GLP-1RA therapy after myocardial infarction or stroke in type 2 diabetes reduced the risk of MACE by 30% (HR 0.70) and cardiovascular death by 46% (HR 0.54).
Does GLP-1RA therapy reduce MACE and mortality in patients with type 2 diabetes after a myocardial infarction or ischemic stroke?
4,506 propensity score-matched patients with confirmed type 2 diabetes (T2D) and incident nonfatal myocardial infarction (n=2,271) or ischemic stroke (n=2,235) from a nationwide Czech registry (2015-2024).
GLP-1 receptor agonists (GLP-1RA) initiated within 12 months post-event
Propensity score-matched non-users of GLP-1RA
Major adverse cardiovascular events (MACE: nonfatal MI, nonfatal stroke, cardiovascular death)composite
Real-world evidence confirms that GLP-1RA therapy significantly reduces MACE and mortality in T2D patients following an MI or ischemic stroke, though clinical utilization remains remarkably low at approximately 2%.

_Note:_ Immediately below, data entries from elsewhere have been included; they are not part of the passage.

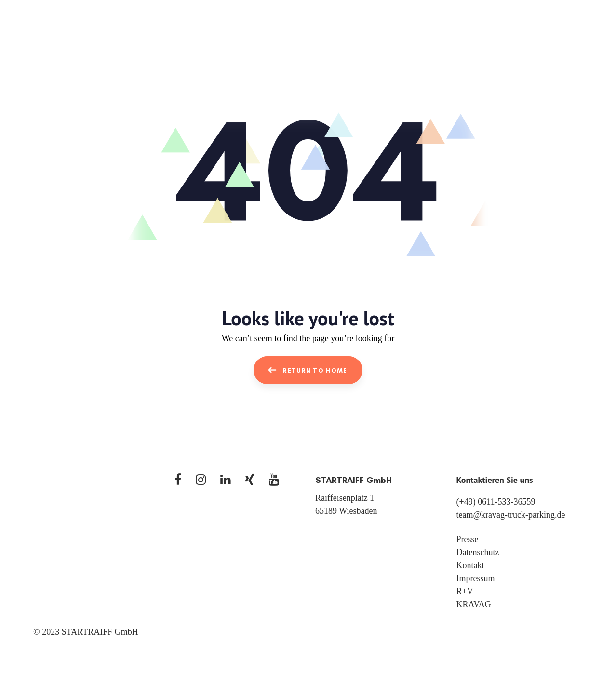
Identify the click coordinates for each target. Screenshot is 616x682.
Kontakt (470, 565)
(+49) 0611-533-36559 (496, 502)
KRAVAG (474, 604)
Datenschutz (478, 552)
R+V (465, 591)
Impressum (476, 578)
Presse (468, 539)
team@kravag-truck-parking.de (511, 515)
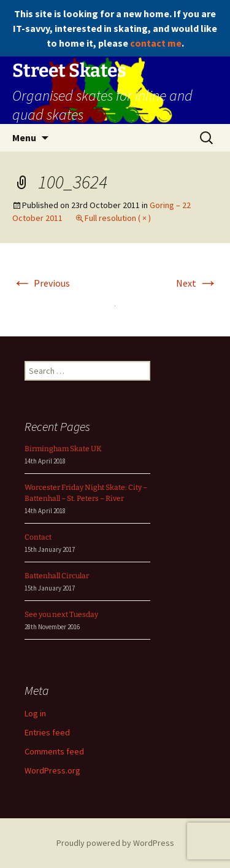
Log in (35, 713)
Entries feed (47, 732)
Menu (24, 138)
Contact (38, 537)
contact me (156, 43)
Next (197, 283)
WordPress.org (52, 770)
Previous (41, 283)
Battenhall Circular (56, 576)
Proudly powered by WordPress (115, 843)
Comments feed (54, 751)
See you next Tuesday (61, 614)
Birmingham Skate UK (63, 449)
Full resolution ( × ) (118, 218)
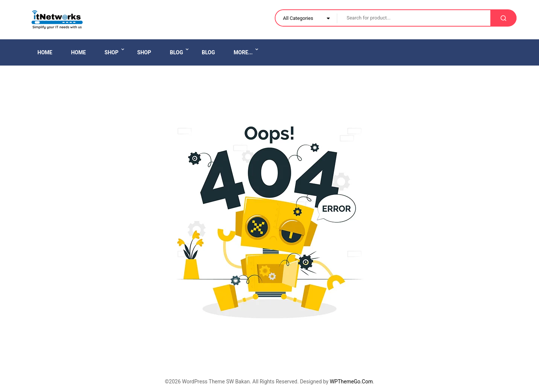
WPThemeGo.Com (351, 382)
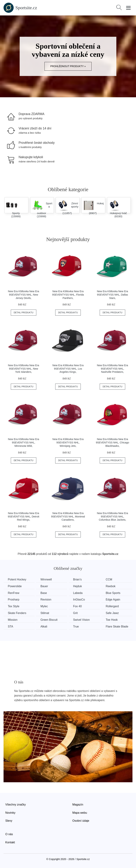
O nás (9, 834)
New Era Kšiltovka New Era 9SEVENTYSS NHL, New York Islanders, (24, 369)
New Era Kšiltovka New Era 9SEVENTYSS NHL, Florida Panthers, (68, 294)
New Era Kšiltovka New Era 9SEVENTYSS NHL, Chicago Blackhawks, (112, 442)
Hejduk (79, 586)
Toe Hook (113, 619)
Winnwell (47, 579)
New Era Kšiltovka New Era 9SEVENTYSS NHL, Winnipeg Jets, (68, 442)
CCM (110, 579)
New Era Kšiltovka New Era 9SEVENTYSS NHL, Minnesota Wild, (24, 442)
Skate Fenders (17, 613)
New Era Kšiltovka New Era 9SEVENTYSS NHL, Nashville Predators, (112, 369)
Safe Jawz (114, 613)
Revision (46, 599)
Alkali (44, 626)
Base (44, 593)
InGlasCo (80, 599)
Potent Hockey (17, 579)
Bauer (45, 586)
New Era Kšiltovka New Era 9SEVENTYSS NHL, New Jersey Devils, (24, 294)
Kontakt (10, 842)
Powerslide (15, 586)
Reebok (112, 586)
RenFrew (14, 593)
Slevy (9, 820)
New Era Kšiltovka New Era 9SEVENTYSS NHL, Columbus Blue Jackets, (112, 517)
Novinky (10, 812)
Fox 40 (79, 606)
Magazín (78, 804)
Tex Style (14, 606)
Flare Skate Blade (119, 626)
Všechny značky (15, 804)
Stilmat (45, 613)
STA (11, 626)
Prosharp (14, 599)
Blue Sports (115, 593)
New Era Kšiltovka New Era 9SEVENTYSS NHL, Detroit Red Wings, (24, 517)
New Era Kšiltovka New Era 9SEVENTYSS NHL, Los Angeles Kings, (68, 369)
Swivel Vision (83, 619)
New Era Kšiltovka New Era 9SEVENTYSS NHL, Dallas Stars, (112, 294)
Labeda (79, 593)
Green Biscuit (49, 619)
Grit (77, 613)
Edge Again (115, 599)
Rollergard (114, 606)
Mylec (45, 606)
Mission (13, 619)
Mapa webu (80, 812)
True (77, 626)
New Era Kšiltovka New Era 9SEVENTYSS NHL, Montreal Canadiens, (68, 517)
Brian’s (79, 579)
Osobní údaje (81, 820)
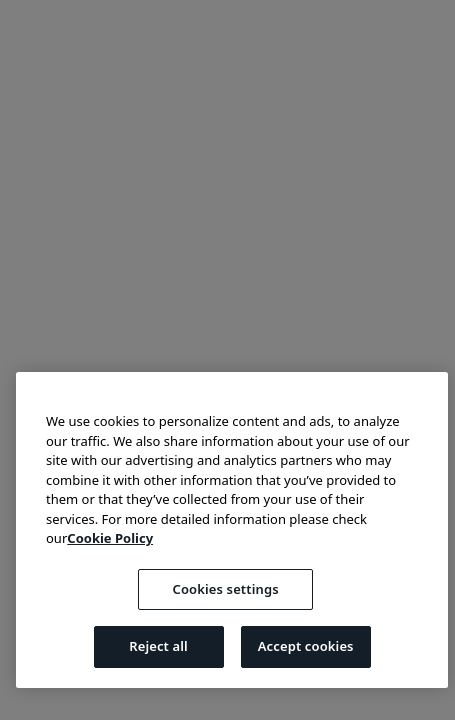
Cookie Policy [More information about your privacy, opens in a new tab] (110, 538)
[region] (232, 530)
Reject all (158, 646)
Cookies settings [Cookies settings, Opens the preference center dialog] (226, 589)
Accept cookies (306, 646)
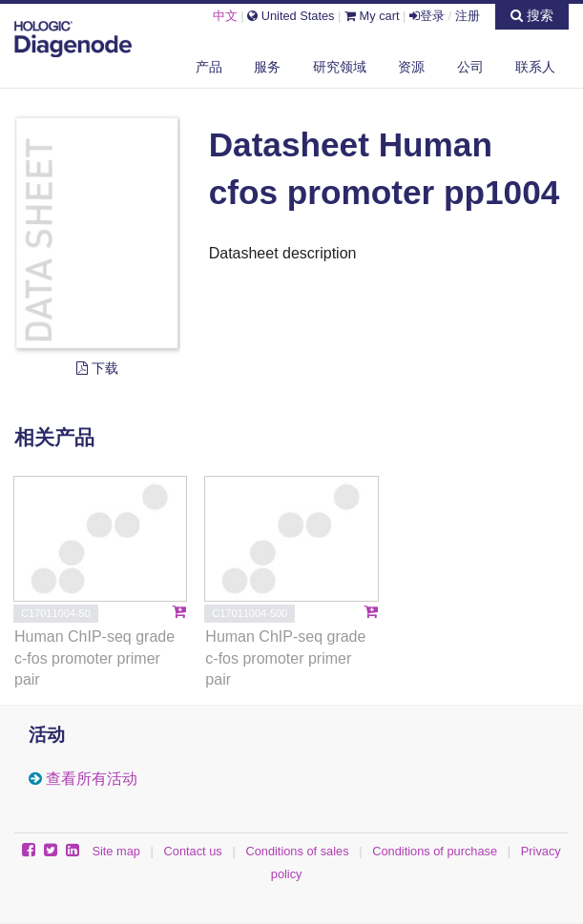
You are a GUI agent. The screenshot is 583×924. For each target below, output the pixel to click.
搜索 (531, 15)
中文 (225, 15)
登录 (427, 15)
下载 (97, 368)
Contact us (193, 851)
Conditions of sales (297, 851)
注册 (468, 15)
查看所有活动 (92, 778)
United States (290, 15)
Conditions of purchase (434, 851)
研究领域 (340, 67)
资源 (411, 67)
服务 (267, 67)
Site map (115, 851)
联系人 (535, 67)
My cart (372, 15)
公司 (470, 67)
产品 (209, 67)
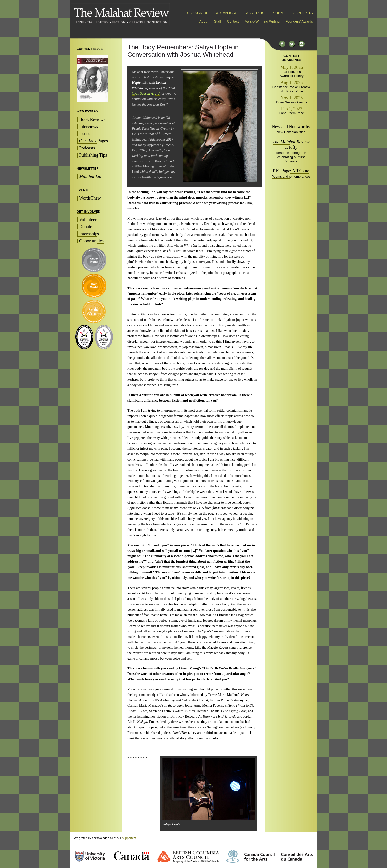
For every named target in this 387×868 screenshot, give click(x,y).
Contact (233, 22)
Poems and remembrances (291, 176)
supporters (129, 838)
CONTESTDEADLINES (292, 58)
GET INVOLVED (89, 212)
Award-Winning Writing (262, 22)
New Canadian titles (291, 132)
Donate (86, 226)
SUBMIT (280, 12)
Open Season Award (146, 93)
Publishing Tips (93, 155)
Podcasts (87, 148)
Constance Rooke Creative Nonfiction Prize (292, 89)
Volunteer (88, 219)
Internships (89, 234)
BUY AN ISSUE (227, 12)
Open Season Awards (292, 102)
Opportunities (91, 241)
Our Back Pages (93, 141)
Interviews (89, 126)
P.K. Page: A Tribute (291, 171)
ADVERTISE (257, 12)
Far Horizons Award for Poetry (292, 74)
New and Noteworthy (291, 126)
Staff (217, 22)
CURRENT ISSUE (90, 49)
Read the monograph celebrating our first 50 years (291, 157)
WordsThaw (90, 198)
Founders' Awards (299, 22)
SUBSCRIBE (198, 12)
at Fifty (291, 145)
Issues (85, 133)
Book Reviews (92, 119)
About (204, 22)
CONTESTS (303, 12)
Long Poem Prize (292, 113)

Abstract Aims Glucagon-like peptide-1 receptor agonists (GLP-1RA) reduce cardiovascular risk in patients with type 2 diabetes (T2D) and established atherosclerotic cardiovascular disease and are recommended in guidelines. We evaluated the real-world effectiveness of GLP-1RA therapy on cardiovascular outcomes in patients with T2D after myocardial infarction (MI) or ischemic stroke and examined trends and disparities. Methods Using nationwide Czech registry data (2015–2024), we identified patients with incident nonfatal MI or ischemic stroke and confirmed T2D. GLP-1RA users—initiating therapy within 12 months post-event—were propensity score-matched to non-users. The primary outcome was major adverse cardiovascular events (MACE: nonfatal MI, nonfatal stroke, cardiovascular death); secondary outcomes included individual components and all-cause mortality. Results GLP-1RA therapy was initiated in only ∼2% of MI and stroke survivors with T2D. Among 126,845 MI survivors, 28,206 had T2D; the matched cohort comprised 2,271 patients (401 GLP-1RA; median follow-up 35 months). GLP-1RA use was associated with lower risk of MACE (HR:0.7; 95%CI:0.52–0.93), all-cause (HR:0.61;95%CI:0.47–0.80) and cardiovascular death (HR:0.54, 95%CI:0.36–0.80). Among 177,115 stroke survivors, 73,750 had T2D; the matched cohort comprised 2,235 patients (385 GLP-1RA; median follow-up 27 months). GLP-1RA use was associated with lower risk of MACE (HR:0.71; 95%CI:0.54–0.94), all-cause (HR:0.59;95%CI:0.46–0.76) and cardiovascular death (HR:0.55; 95%CI:0.37–0.81). Conclusions GLP-1RA therapy after MI or stroke in T2D was associated with substantially lower risks of MACE, cardiovascular and all-cause death in real-world practice. Utilization remained low, particularly among women and older adults, underscoring the need for broader and more equitable implementation in secondary prevention.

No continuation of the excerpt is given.